Unsurprisingly, this hearing drew significant interest. In his opening remarks, the FDA’s Tom Abrams noted that over 800 people attempted to register for the 300 available seats. Over the course of two days, the FDA heard testimony from around 80 parties. In advance of the meeting, the FDA posted 5 key areas for discussion: manufacturer accountability of communications, communicating regulatory requirements in a real-time environment, corrective information, appropriate use of links, and adverse event reporting online.
The majority of presenters acknowledged the importance of the internet (according to Pew research, 61% of Americans search online for health information), and the importance of the pharmaceutical industry having a voice in this medium. One speaker compared the situation to an issue the FDA faced and addressed in 1997, when it issued guidelines for broadcast advertising.

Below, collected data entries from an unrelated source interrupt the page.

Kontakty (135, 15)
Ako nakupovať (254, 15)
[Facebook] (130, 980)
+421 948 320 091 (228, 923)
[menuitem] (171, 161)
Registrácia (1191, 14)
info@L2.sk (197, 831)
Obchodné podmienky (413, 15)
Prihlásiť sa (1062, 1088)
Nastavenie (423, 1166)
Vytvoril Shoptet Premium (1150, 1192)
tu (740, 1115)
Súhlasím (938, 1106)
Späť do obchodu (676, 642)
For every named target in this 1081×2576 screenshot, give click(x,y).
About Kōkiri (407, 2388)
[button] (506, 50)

Accountability and Corrective Information: Most participants generally supported the notion that the manufacturer can only be responsible for maintaining and correcting content that they created or sponsored. This should not include content that they have no influence over – such as content on third party websites. A few participants stated that there are tools available that allow monitoring of content, and that manufacturers should monitor for and amend incorrect information on highly trafficked websites. Others pushed back on making manufacturers responsible for correcting third party content, especially on such sites as wikipedia.
Regulatory Compliance in a Real Time Environment: A few specific suggestions were made around improving regulatory compliance and safety:
Universal Safety Symbol: A universal symbol created by the FDA to signify that users are reading content from a manufacturer about an FDA-approved product.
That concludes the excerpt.